Top of MATERIAL FOR THIS TASK

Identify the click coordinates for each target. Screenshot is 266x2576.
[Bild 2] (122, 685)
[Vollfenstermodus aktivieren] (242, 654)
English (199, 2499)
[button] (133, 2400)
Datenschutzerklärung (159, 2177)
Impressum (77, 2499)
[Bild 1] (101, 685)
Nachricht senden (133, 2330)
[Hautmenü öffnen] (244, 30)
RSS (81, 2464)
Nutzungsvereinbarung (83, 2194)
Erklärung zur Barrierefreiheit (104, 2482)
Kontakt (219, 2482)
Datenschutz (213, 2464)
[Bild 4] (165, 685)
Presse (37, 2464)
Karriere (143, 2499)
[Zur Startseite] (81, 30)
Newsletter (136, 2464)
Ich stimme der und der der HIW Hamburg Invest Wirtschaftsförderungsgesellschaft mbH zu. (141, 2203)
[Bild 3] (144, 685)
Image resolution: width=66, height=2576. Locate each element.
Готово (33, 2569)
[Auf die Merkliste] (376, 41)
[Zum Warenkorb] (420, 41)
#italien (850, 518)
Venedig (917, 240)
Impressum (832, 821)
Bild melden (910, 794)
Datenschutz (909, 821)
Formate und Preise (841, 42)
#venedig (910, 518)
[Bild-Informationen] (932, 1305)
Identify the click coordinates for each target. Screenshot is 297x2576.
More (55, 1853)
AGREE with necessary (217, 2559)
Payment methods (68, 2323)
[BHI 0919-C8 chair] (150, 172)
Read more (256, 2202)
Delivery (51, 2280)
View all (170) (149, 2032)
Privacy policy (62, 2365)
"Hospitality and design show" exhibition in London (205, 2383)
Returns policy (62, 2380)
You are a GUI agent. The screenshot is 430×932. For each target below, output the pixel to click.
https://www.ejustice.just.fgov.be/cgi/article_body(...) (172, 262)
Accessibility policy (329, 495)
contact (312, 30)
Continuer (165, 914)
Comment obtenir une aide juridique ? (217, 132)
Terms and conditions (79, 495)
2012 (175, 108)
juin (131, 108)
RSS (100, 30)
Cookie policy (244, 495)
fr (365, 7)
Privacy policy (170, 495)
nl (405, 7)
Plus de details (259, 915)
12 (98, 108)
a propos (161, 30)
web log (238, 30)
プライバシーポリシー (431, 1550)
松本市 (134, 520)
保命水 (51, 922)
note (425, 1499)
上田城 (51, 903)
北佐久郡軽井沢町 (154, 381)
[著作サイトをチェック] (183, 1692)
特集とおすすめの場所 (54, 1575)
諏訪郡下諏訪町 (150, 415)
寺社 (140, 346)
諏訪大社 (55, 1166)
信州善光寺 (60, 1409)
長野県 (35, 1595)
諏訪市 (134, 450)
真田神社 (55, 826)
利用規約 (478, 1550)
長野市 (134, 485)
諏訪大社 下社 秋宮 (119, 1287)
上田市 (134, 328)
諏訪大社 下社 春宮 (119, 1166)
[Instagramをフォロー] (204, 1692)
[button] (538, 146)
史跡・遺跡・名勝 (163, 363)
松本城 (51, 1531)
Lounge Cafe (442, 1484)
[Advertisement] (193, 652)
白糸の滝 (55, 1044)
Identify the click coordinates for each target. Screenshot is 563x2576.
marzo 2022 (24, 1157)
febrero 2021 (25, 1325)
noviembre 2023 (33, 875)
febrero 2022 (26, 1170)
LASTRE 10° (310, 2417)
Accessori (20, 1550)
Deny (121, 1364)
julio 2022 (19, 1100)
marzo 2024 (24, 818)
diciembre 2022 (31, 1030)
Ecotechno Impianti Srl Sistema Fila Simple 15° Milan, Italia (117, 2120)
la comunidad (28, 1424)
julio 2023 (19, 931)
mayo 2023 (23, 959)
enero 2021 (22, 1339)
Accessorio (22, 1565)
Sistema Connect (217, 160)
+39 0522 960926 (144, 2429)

Bottom of MATERIAL FOR THIS TASK

I need each of the entries above printed again exactly.

Identify the click coordinates for each target. Screenshot is 266x2576.
[Bild 2] (122, 685)
[Vollfenstermodus aktivieren] (242, 654)
English (199, 2499)
[button] (133, 2400)
Datenschutzerklärung (159, 2177)
Impressum (77, 2499)
[Bild 1] (101, 685)
Nachricht senden (133, 2330)
[Hautmenü öffnen] (244, 30)
RSS (81, 2464)
Nutzungsvereinbarung (83, 2194)
Erklärung zur Barrierefreiheit (104, 2482)
Kontakt (219, 2482)
Datenschutz (213, 2464)
[Bild 4] (165, 685)
Presse (37, 2464)
Karriere (143, 2499)
[Zur Startseite] (81, 30)
Newsletter (136, 2464)
Ich stimme der und der der HIW Hamburg Invest Wirtschaftsförderungsgesellschaft mbH zu. (141, 2203)
[Bild 3] (144, 685)
Image resolution: width=66, height=2576. Locate each element.
Готово (33, 2569)
[Auf die Merkliste] (376, 41)
[Zum Warenkorb] (420, 41)
#italien (850, 518)
Venedig (917, 240)
Impressum (832, 821)
Bild melden (910, 794)
Datenschutz (909, 821)
Formate und Preise (841, 42)
#venedig (910, 518)
[Bild-Informationen] (932, 1305)
Identify the click coordinates for each target. Screenshot is 297x2576.
More (55, 1853)
AGREE with necessary (217, 2559)
Payment methods (68, 2323)
[BHI 0919-C8 chair] (150, 172)
Read more (256, 2202)
Delivery (51, 2280)
View all (170) (149, 2032)
Privacy policy (62, 2365)
"Hospitality and design show" exhibition in London (205, 2383)
Returns policy (62, 2380)
You are a GUI agent. The screenshot is 430×932. For each target below, output the pixel to click.
https://www.ejustice.just.fgov.be/cgi/article_body(...) (172, 262)
Accessibility policy (329, 495)
contact (312, 30)
Continuer (165, 914)
Comment obtenir une aide juridique ? (217, 132)
Terms and conditions (79, 495)
2012 (175, 108)
juin (131, 108)
RSS (100, 30)
Cookie policy (244, 495)
fr (365, 7)
Privacy policy (170, 495)
nl (405, 7)
Plus de details (259, 915)
12 (98, 108)
a propos (161, 30)
web log (238, 30)
プライバシーポリシー (431, 1550)
松本市 (134, 520)
保命水 (51, 922)
note (425, 1499)
上田城 (51, 903)
北佐久郡軽井沢町 (154, 381)
[著作サイトをチェック] (183, 1692)
特集とおすすめの場所 (54, 1575)
諏訪郡下諏訪町 (150, 415)
寺社 (140, 346)
諏訪大社 (55, 1166)
信州善光寺 (60, 1409)
長野県 (35, 1595)
諏訪市 (134, 450)
真田神社 (55, 826)
利用規約 (478, 1550)
長野市 (134, 485)
諏訪大社 下社 秋宮 (119, 1287)
上田市 (134, 328)
諏訪大社 下社 春宮 (119, 1166)
[Instagramをフォロー] (204, 1692)
[button] (538, 146)
史跡・遺跡・名勝 (163, 363)
松本城 (51, 1531)
Lounge Cafe (442, 1484)
[Advertisement] (193, 652)
白糸の滝 (55, 1044)
Identify the click coordinates for each target. Screenshot is 563x2576.
marzo 2022 (24, 1157)
febrero 2021 (25, 1325)
noviembre 2023 (33, 875)
febrero 2022 (26, 1170)
LASTRE 10° (310, 2417)
Accessori (20, 1550)
Deny (121, 1364)
julio 2022 (19, 1100)
marzo 2024 (24, 818)
diciembre 2022 (31, 1030)
Ecotechno Impianti Srl Sistema Fila Simple 15° Milan, Italia (117, 2120)
la comunidad (28, 1424)
julio 2023 (19, 931)
mayo 2023 (23, 959)
enero 2021 (22, 1339)
Accessorio (22, 1565)
Sistema Connect (217, 160)
+39 0522 960926 (144, 2429)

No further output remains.